Key message Hydration cycles promote embryo physiological changes, favoring overcoming dormancy in Butia capitata seed banks. Dormant seeds can spend many years in soil seed banks while subject to successive hydration and dehydration cycles (HC). Our knowledge concerning the effects of HC on seed survival and on overcoming dormancy is still limited, especially among tropical species. We sought to evaluate structural and physiological aspects of the diaspores (pyrenes: seeds enclosed by the endocarp) of the neotropical palm Butia capitata submitted to HC (in association with thermal regimes) under laboratory conditions and in a simulated soil seed bank. Biometric, anatomical, histochemical, biomechanical (the resistance of restrictive structures to embryo growth), and physiological (viability, the potential for in vitro embryo elongation, germination, and endo-β-mannanase activity) evaluations were performed.

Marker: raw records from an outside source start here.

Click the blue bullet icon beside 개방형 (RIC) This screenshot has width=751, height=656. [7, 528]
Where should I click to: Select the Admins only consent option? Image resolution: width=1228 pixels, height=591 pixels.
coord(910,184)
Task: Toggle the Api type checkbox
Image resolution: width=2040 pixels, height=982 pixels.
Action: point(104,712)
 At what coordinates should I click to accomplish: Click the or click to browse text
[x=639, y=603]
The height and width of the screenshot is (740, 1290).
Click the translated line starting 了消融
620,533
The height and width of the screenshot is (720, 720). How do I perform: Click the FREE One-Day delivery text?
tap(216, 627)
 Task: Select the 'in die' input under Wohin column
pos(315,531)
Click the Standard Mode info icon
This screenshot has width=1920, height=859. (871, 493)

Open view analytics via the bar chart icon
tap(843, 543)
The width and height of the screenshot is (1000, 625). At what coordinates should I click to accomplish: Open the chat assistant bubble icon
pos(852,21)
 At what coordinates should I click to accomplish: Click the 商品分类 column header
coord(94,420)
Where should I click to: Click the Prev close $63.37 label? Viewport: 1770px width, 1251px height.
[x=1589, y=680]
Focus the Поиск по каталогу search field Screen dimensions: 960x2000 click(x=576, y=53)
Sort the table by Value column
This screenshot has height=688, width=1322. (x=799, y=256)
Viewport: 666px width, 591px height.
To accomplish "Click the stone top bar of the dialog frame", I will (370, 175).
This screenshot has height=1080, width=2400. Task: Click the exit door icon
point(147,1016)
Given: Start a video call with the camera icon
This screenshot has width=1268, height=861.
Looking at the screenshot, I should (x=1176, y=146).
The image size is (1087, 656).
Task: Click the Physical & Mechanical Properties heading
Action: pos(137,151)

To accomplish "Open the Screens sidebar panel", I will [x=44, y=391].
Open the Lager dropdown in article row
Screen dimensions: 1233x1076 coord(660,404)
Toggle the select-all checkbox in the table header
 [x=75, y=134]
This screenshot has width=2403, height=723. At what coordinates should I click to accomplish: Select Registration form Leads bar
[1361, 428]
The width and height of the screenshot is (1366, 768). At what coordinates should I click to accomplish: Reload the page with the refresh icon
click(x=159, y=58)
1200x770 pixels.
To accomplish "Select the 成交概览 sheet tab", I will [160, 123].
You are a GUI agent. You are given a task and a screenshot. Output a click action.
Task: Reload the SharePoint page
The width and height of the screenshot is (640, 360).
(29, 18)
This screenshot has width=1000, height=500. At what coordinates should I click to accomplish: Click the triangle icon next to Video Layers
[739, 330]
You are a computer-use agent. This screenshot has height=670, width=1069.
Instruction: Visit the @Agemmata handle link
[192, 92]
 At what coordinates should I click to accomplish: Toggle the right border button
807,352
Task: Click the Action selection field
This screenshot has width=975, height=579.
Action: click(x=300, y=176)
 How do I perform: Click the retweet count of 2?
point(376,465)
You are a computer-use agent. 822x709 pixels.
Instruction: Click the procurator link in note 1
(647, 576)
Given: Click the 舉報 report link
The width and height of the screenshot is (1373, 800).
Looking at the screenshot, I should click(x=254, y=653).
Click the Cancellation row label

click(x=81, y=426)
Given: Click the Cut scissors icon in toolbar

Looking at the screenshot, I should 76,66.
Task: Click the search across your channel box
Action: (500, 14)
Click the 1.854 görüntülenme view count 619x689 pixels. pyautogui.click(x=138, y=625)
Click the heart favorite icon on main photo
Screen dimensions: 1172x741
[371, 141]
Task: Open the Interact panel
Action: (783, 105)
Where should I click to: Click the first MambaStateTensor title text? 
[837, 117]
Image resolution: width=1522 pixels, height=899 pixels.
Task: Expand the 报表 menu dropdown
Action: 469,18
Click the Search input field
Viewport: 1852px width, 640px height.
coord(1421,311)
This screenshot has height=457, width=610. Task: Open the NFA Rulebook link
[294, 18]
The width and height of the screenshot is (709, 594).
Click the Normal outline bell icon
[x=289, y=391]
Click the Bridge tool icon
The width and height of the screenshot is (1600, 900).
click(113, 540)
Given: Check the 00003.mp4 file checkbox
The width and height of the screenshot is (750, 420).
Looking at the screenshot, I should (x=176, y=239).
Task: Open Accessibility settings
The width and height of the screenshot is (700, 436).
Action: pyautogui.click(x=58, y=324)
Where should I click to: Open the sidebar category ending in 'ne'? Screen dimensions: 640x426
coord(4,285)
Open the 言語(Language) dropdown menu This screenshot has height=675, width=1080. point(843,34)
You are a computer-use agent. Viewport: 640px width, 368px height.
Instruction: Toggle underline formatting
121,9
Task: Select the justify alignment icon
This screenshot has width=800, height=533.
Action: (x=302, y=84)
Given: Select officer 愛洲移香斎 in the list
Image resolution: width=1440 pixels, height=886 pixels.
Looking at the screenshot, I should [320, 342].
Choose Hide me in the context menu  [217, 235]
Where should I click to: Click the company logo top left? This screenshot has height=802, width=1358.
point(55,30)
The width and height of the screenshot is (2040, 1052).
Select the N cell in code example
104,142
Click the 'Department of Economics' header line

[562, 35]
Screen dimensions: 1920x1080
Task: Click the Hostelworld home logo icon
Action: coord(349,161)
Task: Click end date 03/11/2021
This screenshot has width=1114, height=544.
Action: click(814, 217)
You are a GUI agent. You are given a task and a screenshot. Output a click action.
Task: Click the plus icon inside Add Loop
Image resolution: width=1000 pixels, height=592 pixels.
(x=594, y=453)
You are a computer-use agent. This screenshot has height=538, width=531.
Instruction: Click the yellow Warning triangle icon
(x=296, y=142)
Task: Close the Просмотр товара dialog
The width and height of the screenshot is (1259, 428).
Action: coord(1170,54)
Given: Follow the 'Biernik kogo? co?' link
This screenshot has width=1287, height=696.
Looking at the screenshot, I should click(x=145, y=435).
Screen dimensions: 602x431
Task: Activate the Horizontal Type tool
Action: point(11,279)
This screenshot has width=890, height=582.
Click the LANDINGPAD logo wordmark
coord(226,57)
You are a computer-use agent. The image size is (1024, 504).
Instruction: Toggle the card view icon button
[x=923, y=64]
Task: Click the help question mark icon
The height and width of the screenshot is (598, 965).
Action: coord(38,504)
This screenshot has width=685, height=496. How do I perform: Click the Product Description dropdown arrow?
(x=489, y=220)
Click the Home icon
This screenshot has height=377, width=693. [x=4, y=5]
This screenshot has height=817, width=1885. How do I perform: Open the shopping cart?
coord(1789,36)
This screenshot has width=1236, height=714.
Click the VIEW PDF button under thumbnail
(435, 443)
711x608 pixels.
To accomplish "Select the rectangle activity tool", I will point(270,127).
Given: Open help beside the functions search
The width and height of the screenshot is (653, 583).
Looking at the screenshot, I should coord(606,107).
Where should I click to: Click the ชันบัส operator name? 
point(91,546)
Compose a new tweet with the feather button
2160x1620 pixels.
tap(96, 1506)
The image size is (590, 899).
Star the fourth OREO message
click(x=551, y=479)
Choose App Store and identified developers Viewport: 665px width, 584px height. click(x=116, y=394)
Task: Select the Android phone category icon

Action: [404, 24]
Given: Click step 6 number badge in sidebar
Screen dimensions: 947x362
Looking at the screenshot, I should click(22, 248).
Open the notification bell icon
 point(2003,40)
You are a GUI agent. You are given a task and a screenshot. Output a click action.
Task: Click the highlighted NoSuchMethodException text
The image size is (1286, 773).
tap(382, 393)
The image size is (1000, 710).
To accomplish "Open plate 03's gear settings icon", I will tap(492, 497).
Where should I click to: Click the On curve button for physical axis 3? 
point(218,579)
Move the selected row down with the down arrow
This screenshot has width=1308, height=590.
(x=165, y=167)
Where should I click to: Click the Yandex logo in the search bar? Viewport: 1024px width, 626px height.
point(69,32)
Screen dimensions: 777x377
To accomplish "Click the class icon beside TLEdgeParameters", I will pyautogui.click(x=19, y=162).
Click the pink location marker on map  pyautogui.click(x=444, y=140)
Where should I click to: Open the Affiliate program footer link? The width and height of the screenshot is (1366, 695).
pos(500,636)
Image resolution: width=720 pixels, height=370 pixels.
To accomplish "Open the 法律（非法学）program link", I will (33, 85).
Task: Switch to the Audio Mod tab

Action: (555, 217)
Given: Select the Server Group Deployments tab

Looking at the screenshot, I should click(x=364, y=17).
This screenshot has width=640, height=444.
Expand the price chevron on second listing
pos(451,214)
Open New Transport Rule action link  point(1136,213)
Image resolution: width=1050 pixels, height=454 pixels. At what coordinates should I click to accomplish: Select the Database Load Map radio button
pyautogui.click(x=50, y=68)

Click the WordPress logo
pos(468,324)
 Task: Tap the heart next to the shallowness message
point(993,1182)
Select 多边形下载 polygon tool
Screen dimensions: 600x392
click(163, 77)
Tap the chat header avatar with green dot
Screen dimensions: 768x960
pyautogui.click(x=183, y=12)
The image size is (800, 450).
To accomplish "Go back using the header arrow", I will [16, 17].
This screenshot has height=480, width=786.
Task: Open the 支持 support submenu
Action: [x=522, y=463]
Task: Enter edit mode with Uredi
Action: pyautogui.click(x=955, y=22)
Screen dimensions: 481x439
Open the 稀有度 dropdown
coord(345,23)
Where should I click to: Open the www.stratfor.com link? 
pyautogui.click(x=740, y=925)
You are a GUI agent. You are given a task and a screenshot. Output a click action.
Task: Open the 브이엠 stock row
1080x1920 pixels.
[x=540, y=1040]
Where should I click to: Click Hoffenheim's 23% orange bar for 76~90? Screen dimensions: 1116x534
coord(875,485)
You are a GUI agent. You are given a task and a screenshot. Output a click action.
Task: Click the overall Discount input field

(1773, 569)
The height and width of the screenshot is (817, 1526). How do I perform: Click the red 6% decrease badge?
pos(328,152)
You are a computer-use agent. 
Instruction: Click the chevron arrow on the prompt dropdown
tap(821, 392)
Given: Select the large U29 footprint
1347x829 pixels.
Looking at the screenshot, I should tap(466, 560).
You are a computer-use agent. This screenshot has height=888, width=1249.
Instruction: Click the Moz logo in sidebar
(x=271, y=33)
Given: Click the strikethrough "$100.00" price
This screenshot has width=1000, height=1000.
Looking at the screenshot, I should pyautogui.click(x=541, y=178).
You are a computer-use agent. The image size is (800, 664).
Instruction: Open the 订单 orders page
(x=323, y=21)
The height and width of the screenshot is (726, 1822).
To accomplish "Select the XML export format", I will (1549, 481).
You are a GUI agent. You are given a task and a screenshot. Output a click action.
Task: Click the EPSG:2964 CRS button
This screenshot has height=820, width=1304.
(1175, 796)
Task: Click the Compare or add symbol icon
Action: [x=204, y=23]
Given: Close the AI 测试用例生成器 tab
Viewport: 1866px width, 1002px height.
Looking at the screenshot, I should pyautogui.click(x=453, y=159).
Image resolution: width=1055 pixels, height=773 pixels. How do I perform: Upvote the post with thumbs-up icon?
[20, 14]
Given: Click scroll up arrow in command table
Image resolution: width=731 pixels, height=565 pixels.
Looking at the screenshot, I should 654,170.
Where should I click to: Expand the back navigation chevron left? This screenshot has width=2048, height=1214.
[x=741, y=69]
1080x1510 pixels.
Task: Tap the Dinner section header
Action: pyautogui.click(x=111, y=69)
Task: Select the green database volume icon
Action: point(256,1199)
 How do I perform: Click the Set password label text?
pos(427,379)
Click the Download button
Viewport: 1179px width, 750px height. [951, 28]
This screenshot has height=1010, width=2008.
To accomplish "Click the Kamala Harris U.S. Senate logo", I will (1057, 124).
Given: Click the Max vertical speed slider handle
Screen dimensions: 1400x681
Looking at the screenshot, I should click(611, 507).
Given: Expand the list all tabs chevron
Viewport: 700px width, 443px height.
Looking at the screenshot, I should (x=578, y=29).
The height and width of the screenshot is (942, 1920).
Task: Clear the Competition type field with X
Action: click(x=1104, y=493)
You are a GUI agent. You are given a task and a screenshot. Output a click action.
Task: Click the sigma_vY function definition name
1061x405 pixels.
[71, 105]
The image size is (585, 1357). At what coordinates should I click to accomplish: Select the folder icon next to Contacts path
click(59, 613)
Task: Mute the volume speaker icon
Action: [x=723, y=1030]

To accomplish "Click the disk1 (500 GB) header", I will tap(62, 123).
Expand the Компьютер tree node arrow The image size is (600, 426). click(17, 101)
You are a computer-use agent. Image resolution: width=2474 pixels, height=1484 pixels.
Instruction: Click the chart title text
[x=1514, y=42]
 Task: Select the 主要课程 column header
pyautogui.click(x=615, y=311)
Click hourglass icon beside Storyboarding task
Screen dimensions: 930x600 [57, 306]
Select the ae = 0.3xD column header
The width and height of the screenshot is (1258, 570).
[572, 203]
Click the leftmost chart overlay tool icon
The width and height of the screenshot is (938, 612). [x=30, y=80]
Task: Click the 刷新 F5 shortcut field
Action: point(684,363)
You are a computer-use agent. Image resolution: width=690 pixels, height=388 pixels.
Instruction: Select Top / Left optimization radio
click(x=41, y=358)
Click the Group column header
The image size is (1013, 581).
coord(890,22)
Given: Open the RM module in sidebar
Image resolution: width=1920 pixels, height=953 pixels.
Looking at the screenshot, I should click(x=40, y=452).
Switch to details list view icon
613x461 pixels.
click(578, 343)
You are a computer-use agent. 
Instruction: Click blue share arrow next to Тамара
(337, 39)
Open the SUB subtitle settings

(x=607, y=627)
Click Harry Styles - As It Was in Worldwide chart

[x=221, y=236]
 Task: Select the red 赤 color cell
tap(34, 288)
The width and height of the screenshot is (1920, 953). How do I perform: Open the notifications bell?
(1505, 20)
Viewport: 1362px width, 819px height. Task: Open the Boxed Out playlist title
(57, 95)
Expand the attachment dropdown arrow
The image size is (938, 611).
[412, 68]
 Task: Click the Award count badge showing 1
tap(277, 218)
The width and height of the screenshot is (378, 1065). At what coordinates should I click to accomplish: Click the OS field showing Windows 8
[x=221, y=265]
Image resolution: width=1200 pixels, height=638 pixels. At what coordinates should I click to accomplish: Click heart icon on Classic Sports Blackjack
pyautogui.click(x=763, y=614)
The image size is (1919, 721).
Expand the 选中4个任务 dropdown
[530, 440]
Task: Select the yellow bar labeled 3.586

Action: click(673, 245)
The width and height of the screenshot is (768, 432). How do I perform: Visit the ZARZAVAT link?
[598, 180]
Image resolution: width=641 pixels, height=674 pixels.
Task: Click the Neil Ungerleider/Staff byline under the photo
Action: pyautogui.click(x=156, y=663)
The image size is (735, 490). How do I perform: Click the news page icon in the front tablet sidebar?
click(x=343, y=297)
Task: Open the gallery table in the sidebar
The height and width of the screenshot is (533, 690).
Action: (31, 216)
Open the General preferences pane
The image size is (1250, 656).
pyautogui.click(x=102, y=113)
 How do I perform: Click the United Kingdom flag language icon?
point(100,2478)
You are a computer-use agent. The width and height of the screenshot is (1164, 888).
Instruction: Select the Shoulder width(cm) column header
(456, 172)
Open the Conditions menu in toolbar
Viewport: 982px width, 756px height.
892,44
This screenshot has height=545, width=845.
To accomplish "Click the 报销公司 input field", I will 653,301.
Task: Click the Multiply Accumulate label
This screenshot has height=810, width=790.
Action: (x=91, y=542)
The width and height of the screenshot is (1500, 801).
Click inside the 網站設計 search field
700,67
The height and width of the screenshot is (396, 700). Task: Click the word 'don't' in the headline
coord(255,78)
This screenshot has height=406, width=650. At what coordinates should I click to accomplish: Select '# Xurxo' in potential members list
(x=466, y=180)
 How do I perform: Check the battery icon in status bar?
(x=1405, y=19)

HC, in association with thermal regime variations, positively affect the growth potential of the embryos, which is related to an increase in their water absorption capacity, increased cell division, embryo expansion, and endosperm reserve mobilization. Those changes result in a gradual decrease in dormancy intensity, allowing a gradual exit from the soil seed bank through germination. Diaspores of B. capitata present morphophysiological dormancy of a particular type that is characterized by restricted embryo growth inside the seed before germination, low levels of endosperm reserve mobilization, and the gradual overcoming of dormancy over several years. The ability to form soil seed banks is an important adaptive strategy when faced with a seasonal environment with irregular rainfall in which the species occurs.